• [WHAT THIS TASK INVOLVES]
From the line containing "You are a GUI" to the final line of the entries, every line is to be reproduced exactly; no other line belongs in the output.

(Records from a dataset)

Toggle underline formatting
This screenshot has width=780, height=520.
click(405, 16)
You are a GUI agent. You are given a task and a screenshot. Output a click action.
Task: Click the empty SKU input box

• [RESULT]
You are a GUI agent. You are given a task and a screenshot. Output a click action.
Task: Click the empty SKU input box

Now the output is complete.